WHAT THIS EXERCISE ASKS =
1. In the court opinion excerpt, could you reproduce word for word the part that opens with the words containing "The claim of" and closes with "to the plaintiff."?
2. According to the court opinion excerpt, why is the defendant's argument that the champerty statute operated against the plaintiff rejected? Answer in one to three sentences.
3. Can you go on with the court opinion excerpt, picking up after its final sentence?

DOCUMENT PASSAGE =
○ ○ ○
The claim of defendant that he had been in possession of the land for more than three years does not alter plaintiff's right to judgment of cancellation in his favor. It is true that such possession was sufficient to place a purchaser on inquiry as to the character of defendant's tenure, but such inquiry diligently pursued by Baker at the time he bought the land, at most, would have disclosed the fact, pleaded by defendant, that he was in possession under rental contract with the father of Annie Gibson. Assuming arguendo that such contract was valid, Baker could have acquired title to the land from the owner subject to the rights of the defendant as a tenant or lessee. If Baker acquired title, he could make a valid conveyance of the land to the plaintiff.
The contention of defendant that our champerty statute (Rev. Laws 1910, § 2260) operated against the plaintiff is not tenable, as the defendant admits in his pleadings that he was holding the land under a rental contract of which Annie Gibson was the beneficiary. Such contention is unsound for the further reason that this court has held that the champerty statute does not apply to a conveyance of lands made by an Indian allottee. Hammett v. Montgomery, 67 Okla. 235, 170 P. 689; Murrow Indian Home v. McClendon, 64 Okla. 205, 166 P. 1101.
○ ○ ○
STORED DATA =
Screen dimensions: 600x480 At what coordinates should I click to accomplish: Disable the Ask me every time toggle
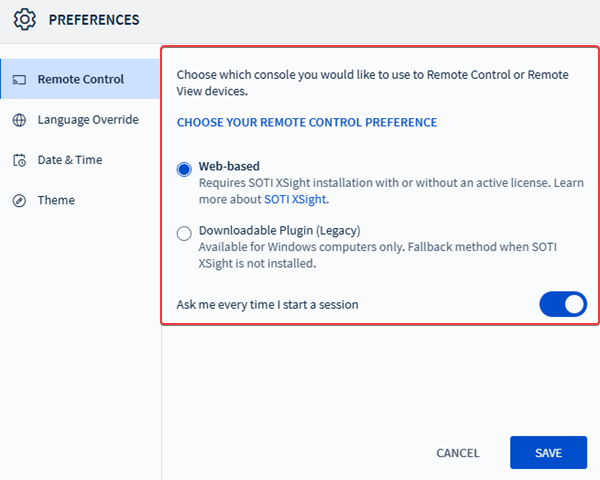tap(563, 304)
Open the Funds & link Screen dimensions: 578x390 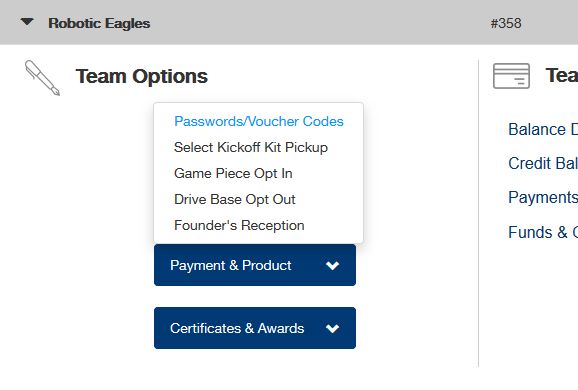543,232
○ ○ ○
TASK-BY-TASK RESULTS =
1.
The claim of defendant that he had been in possession of the land for more than three years does not alter plaintiff's right to judgment of cancellation in his favor. It is true that such possession was sufficient to place a purchaser on inquiry as to the character of defendant's tenure, but such inquiry diligently pursued by Baker at the time he bought the land, at most, would have disclosed the fact, pleaded by defendant, that he was in possession under rental contract with the father of Annie Gibson. Assuming arguendo that such contract was valid, Baker could have acquired title to the land from the owner subject to the rights of the defendant as a tenant or lessee. If Baker acquired title, he could make a valid conveyance of the land to the plaintiff.

2. The argument fails because the defendant admits in his pleadings that he held the land under a rental contract of which Annie Gibson was the beneficiary. It is also unsound because the court has held that the champerty statute does not apply to a conveyance of lands made by an Indian allottee.

3.
But the defendant contends that section 4927, Rev. Laws 1910, as amended by Sess. Laws 1910-11, c. 10, authorizing one in possession of real property to bring action to determine an adverse estate or interest in the same bars the plaintiff from relief: it being urged that the evidence does not show that plaintiff was in possession at the time of bringing the action. The action in the instant case is primarily one for cancellation. In such an action legal or equitable title without possession constitutes sufficient interest to maintain the action. In 32 Cyc. 1335, it is said:
"The general rule is that, unless some other special grounds for equitable interposition are shown, a holder of the legal title to lands must, in order to maintain an action to quiet title or remove cloud, be in possession of the land when the action is instituted. But this rule applies only where the object of the bill is purely and solely to remove a cloud on title, and not where the primary relief sought is upon other and well-established equitable grounds, and the removal of the cloud is prayed for only as an incident to the relief. Hence equity will entertain a bill to have canceled as a cloud on title an instrument, the execution of which is shown by proper averments to have been procured by fraud, notwithstanding the fact that plaintiff is out of possession."
And this court in Burckhalter v. Vann, 59 Okla. 114, 157 P. 1148, says:
"In an action brought to cancel a void conveyance of land, it is not necessary to allege and prove that plaintiff is in possession of the land."
As to the recorded affidavit, in which defendant claims a lien on the land, we may say that the defendant does not urge that it has any force. A lien cannot be fixed against land in such manner. The county clerk would have been justified in refusing to record the same.
The cause is reversed, with directions to grant the plaintiff a new trial, and to proceed otherwise not inconsistent with the views herein expressed.
By the Court: It is so ordered.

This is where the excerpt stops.